JEDDAH, Saudi Arabia — President Joe Biden arrived Friday in Saudi Arabia where he sat down with Saudi Crown Prince Mohammed bin Salman, a controversial meeting he had earlier insisted would not take place.

The crown prince greeted Biden as he arrived at the royal palace where the two leaders exchanged a fist bump, avoiding the potentially harmful optics of a handshake.

Biden was scheduled to meet one-on-one with King Salman, followed by a meeting with the crown prince and Saudi ministers. 

The president had sought to distance himself ahead of the trip from the crown prince, who the U.S. intelligence community concluded was behind the murder of Washington Post columnist Jamal Khashoggi.

When asked in June if he would be meeting with the crown prince, who is also widely referred to as MBS, Biden told reporters he would not. “I’m not going to meet with MBS,” he said then. “I’m going to an international meeting, and he’s going to be part of it.” 

But as the de facto leader of the conservative kingdom, the crown prince is central to Biden’s wider foreign policy agenda of countering the growing nuclear threat from Iran, improving relations between Israel and its Arab neighbors, and increasing global oil production.

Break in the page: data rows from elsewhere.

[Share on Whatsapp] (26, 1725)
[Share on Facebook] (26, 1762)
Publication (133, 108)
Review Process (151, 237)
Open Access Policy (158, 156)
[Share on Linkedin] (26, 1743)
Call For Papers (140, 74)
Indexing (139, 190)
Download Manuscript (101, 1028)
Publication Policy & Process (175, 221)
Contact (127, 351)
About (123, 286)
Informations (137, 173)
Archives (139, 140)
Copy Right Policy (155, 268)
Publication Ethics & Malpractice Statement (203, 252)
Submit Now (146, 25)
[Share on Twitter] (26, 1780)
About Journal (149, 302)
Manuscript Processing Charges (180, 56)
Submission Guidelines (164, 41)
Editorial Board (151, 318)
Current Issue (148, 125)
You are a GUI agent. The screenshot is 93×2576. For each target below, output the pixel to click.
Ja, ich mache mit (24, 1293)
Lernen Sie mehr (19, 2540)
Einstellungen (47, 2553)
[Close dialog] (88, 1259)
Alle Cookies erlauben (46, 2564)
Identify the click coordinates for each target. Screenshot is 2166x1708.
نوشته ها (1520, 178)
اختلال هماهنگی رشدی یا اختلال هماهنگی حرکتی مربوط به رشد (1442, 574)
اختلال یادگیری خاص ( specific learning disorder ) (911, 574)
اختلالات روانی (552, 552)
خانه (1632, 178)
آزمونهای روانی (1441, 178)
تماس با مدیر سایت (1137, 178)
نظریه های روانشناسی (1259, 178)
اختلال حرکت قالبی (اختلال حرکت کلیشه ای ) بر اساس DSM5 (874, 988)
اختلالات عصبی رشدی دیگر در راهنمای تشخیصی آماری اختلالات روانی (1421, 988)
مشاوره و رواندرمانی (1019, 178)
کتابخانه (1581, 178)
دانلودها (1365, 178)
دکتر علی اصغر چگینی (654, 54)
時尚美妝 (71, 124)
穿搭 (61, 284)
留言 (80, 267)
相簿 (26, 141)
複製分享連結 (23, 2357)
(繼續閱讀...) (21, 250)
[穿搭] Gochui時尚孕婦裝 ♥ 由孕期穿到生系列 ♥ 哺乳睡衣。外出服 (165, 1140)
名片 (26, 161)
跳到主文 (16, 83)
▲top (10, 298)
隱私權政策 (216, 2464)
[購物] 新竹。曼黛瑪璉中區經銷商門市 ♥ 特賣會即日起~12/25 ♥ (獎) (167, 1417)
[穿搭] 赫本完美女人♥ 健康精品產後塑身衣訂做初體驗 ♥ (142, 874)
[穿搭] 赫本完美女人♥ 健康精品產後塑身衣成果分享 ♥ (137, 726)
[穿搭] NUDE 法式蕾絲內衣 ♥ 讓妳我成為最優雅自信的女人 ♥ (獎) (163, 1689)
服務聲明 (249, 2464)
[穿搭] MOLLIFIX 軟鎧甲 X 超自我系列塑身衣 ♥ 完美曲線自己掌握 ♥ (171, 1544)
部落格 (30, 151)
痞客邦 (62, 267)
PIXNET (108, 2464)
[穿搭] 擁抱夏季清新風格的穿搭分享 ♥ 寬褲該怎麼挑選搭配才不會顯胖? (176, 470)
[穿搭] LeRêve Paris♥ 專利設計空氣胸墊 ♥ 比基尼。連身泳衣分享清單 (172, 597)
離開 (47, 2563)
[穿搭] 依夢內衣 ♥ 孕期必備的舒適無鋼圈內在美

White House officials have said that Biden is looking to “recalibrate, not rupture” relations with Saudi Arabia. 

Still, the meeting with the crown prince seemingly represents a retreat from Biden’s vow during the campaign to punish Saudi Arabia for the killing of Khashoggi — to “make them pay the price and make them, in fact, the pariah that they are.” 

Biden said Thursday that he would raise human rights issues during his meetings in Saudi Arabia, but when asked by reporters, avoided saying whether he would specifically bring up the killing of Khashoggi.

One key deliverable Biden could get from his visit would be a commitment from the Saudis to increase oil production as U.S. consumers at home grapple with record oil prices.

But that move is seen as unlikely, given Biden’s frosty relationship with the crown price and questions around whether the country even has enough capacity to significantly ramp up production, oil industry analysts have said. 

Biden arrives in Saudi Arabia, where he will also attend a summit of Gulf leaders, after nearly three days of meetings with Israeli and Palestinian officials. 

In a small step toward normalizing relations between Israel and Saudi Arabia, Biden is the first U.S. president to fly directly from Israel to Saudi Arabia, a route that was previously off-limits. Saudi officials announced Friday that they would also open the country’s air space to all commercial airlines, including those traveling to and from Israel.